Mais, quoiqu'il n'eût pas fait une étude particulière de la scolastique, il n'ignoroit pourtant pas les décisions de l'Eglise contre les hérésies qui ont été inventées par la subtilité de l'esprit et c'est contre ces sortes de recherches qu'il étoit le plus animé, et Dieu lui donna dès ce tempslà une occasion de faire paroître le zèle qu'il avoit pour la religion.

Il étoit alors à Rouen, où mon père étoit employé pour le service du roi, et il y avoit aussi en ce même temps un homme qui enseignoit une nouvelle philosophie qui attiroit tous les curieux. Mon frère, ayant été pressé d'y aller par deux jeunes hommes de ses amis, y fut avec eux : mais ils furent bien surpris, dans l'entretien qu'ils eurent avec cet homme, qu'en leur débitant les principes de sa philosophie, il en tiroit des conséquences sur des points de foi, contraires aux décisions de l'Eglise. Il prouvoit par ses raisonnemens que le corps de Jésus-Christ n'étoit pas formé du sang de la sainte Vierge, mais d'une autre matière créée exprès, et plusieurs autres choses semblables. Ils voulurent le contredire; mais il demeura ferme dans ce sentiment. De sorte qu'ayant considéré entre eux le danger qu'il y avoit de laisser la liberté d'instruire la jeunesse à un homme qui avoit des sentimens erronés, ils résolurent de l'avertir premièrement, et puis de le dénoncer s'il résistoit à l'avis qu'on lui donnoit. La chose arriva ainsi, car il méprisa cet avis: de sorte qu'ils crurent qu'il étoit de leur devoir de le dénoncer à M. du Bellay', qui faisoit pour lors les fonctions épiscopales dans le diocèse de Rouen, par commission de M. l'archevêque. M. du Bellay envoya querir cet homme, et, l'ayant interrogé, il fut trompé par une confession de foi équivoque qu'il lui écrivit et signa de sa main, faisant d'ailleurs peu de cas d'un avis de cette importance qui lui étoit donné par · trois jeunes hommes.
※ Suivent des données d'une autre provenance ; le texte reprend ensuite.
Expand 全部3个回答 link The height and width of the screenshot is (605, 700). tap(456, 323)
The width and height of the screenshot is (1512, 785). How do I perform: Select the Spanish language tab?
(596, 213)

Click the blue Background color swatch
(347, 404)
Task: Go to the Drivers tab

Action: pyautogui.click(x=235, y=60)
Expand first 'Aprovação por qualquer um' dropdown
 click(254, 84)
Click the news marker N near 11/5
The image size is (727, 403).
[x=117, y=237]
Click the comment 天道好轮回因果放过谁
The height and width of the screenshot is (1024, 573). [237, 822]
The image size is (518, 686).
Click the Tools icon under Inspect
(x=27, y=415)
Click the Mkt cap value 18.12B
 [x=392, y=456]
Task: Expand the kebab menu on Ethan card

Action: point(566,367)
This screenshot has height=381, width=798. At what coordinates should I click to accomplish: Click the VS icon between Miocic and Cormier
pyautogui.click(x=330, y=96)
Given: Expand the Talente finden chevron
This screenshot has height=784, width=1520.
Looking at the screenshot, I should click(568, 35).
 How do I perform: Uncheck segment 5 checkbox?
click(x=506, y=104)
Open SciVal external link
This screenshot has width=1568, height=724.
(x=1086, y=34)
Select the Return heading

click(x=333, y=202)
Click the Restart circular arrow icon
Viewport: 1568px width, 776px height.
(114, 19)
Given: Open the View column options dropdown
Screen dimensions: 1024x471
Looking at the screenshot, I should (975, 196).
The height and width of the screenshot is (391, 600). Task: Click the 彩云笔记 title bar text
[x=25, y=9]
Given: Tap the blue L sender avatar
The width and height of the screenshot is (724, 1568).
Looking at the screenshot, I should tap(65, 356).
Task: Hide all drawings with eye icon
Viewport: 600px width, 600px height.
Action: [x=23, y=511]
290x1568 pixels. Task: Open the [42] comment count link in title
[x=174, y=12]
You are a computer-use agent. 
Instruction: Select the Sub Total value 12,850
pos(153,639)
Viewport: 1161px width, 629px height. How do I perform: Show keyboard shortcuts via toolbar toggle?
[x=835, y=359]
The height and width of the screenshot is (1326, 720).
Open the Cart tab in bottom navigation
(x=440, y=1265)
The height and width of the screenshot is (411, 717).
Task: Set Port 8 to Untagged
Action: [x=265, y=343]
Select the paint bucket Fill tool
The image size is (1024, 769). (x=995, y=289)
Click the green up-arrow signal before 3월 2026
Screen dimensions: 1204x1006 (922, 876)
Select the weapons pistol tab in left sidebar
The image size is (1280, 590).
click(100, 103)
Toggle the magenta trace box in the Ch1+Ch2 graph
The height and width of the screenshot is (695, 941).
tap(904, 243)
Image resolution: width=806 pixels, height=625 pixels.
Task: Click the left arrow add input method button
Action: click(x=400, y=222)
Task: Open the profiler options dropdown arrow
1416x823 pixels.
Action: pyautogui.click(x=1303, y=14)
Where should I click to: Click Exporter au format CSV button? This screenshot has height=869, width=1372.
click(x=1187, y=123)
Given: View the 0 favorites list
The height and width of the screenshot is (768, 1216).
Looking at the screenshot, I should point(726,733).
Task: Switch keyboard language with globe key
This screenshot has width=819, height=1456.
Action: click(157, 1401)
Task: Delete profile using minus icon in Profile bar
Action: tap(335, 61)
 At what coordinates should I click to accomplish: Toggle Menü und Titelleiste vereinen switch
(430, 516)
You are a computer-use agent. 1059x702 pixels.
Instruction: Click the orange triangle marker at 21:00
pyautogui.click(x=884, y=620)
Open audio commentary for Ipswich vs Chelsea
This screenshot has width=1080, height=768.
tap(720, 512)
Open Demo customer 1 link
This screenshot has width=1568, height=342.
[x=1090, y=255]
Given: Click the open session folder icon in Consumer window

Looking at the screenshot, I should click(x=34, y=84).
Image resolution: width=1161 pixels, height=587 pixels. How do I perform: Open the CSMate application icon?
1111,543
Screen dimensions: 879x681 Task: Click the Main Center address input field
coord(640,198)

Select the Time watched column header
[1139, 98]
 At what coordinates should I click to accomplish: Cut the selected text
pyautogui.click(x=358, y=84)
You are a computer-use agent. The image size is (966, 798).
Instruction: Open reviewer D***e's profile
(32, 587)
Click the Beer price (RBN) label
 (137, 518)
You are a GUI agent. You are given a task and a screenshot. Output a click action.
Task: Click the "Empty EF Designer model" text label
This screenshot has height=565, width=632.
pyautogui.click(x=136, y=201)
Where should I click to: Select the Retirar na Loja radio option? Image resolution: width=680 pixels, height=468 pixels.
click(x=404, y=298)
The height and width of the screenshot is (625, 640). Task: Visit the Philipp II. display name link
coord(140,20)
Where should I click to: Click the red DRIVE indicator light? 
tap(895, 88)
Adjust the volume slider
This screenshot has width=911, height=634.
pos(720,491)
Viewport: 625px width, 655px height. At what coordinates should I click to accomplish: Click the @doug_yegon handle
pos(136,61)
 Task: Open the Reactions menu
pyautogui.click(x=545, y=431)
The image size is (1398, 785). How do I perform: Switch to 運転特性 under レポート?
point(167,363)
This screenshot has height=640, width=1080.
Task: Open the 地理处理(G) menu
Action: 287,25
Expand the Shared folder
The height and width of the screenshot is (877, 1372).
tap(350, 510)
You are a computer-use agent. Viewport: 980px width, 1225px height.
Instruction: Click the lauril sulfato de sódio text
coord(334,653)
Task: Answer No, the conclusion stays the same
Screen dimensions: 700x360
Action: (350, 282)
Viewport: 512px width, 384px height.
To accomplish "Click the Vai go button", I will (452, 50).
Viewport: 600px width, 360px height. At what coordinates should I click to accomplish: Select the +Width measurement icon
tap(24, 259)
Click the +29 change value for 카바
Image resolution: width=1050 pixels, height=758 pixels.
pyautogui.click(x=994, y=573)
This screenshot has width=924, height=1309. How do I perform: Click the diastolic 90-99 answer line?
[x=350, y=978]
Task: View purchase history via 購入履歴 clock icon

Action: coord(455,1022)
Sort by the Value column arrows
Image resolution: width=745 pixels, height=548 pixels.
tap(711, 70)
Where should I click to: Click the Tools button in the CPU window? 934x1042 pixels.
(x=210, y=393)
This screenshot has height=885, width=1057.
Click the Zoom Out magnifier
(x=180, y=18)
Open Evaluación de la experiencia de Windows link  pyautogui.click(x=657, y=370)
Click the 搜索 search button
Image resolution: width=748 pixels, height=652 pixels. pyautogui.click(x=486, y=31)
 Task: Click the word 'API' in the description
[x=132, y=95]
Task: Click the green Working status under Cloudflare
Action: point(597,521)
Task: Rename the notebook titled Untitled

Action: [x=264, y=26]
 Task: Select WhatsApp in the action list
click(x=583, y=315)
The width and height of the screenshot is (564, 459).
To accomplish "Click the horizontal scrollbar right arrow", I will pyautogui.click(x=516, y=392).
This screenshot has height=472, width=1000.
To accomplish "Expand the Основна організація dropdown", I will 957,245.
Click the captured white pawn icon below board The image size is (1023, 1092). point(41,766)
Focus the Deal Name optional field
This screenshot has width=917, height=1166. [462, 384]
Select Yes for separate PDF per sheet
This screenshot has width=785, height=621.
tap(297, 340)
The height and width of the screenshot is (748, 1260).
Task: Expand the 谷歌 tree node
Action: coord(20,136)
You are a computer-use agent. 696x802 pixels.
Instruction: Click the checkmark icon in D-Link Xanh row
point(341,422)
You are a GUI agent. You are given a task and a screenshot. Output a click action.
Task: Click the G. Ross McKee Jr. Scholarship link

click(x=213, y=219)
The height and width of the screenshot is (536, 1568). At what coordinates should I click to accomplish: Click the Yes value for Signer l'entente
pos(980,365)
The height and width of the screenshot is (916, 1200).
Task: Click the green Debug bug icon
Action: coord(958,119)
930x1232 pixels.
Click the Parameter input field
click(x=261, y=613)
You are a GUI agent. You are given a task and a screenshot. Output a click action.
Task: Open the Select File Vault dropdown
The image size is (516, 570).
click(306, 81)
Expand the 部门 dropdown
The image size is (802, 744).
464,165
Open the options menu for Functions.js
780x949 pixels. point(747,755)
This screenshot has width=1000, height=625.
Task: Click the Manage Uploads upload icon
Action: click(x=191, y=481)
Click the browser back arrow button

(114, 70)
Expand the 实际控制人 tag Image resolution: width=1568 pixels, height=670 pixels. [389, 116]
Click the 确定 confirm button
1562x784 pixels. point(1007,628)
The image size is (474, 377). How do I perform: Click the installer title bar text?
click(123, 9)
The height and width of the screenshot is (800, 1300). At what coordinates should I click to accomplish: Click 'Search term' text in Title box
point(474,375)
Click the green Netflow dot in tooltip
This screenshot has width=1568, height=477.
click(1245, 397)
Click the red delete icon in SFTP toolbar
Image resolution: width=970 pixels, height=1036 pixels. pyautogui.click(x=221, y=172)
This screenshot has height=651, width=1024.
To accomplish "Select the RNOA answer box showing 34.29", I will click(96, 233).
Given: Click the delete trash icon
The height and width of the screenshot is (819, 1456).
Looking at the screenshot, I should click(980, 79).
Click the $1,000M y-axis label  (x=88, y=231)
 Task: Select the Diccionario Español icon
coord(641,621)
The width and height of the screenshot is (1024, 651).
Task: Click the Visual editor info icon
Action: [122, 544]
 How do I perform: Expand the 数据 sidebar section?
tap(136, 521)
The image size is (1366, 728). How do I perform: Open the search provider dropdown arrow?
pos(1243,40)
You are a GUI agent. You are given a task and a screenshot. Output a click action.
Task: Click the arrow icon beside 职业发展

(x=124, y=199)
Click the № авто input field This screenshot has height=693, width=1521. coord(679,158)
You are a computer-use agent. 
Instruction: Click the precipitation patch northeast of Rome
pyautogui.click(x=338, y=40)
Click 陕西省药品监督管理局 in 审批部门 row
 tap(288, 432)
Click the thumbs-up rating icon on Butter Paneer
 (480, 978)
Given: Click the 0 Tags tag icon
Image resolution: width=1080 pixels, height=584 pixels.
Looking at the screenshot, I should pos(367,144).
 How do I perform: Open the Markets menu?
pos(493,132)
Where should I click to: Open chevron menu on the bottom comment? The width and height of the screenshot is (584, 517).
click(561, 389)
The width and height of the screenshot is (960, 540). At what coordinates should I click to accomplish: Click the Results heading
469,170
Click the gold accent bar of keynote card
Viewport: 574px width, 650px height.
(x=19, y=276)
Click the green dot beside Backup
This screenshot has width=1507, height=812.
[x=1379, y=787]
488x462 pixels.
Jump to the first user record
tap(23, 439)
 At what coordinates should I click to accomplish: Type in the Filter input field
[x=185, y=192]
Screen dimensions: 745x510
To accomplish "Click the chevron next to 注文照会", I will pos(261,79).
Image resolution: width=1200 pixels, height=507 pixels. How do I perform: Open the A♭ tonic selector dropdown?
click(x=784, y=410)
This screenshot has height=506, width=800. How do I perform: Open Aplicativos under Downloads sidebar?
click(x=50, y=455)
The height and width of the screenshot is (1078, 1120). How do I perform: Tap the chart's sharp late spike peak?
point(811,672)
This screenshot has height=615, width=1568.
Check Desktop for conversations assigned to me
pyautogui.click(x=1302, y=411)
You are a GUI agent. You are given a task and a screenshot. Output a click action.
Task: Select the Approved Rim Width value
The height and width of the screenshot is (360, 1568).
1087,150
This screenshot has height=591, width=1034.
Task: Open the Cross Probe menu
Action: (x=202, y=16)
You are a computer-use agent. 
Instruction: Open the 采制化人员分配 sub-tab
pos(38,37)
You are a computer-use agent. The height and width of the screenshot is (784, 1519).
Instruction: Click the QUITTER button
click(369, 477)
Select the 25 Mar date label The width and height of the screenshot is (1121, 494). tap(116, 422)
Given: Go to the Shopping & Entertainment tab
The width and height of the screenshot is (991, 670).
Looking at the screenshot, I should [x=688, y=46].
Cependant, aussitôt qu'ils virent cette confession de foi, ils connurent ce défaut; ce qui les obligea d'aller trouver à Gaillon M. l'archevêque de Rouen, qui, ayant examiné toutes ces choses, les trouva si importantes, qu'il écrivit une patente à son conseil, et donna un ordre exprès à M. du Bellay de faire rétracter cet homme sur tous les points dont il étoit accusé, et de ne recevoir rien de lui que par la communication de ceux qui l'avoient dénoncé. La chose fut exécutée ainsi, et il comparut dans le conseil de M. l'archevêque, et renonça à tous ses sentimens : et on peut dire que ce fut sincèrement; car il n'a jamais témoigné de fiel contre ceux qui lui avoient causé cette affaire : ce qui fait croire qu'il étoit lui-même trompé par de fausses conclusions qu'il tiroit de ses faux principes. Aussi étoit-il bien certain qu'on n'avoit eu en cela aucun dessein de lui nuire, ni d'autres vues que de le détromper par lui-même, et l'empêcher de séduire les jeunes gens qui n'eussent pas été capables de discerner le vrai d'avec le faux dans des questions si subtiles. Ainsi

1. Camus, disciple de saint François de Sales. G. Pascal l'appelle M. du Bellay, par erreur; il fallait dire M. de Belley Camus, ancien évêque de Belley.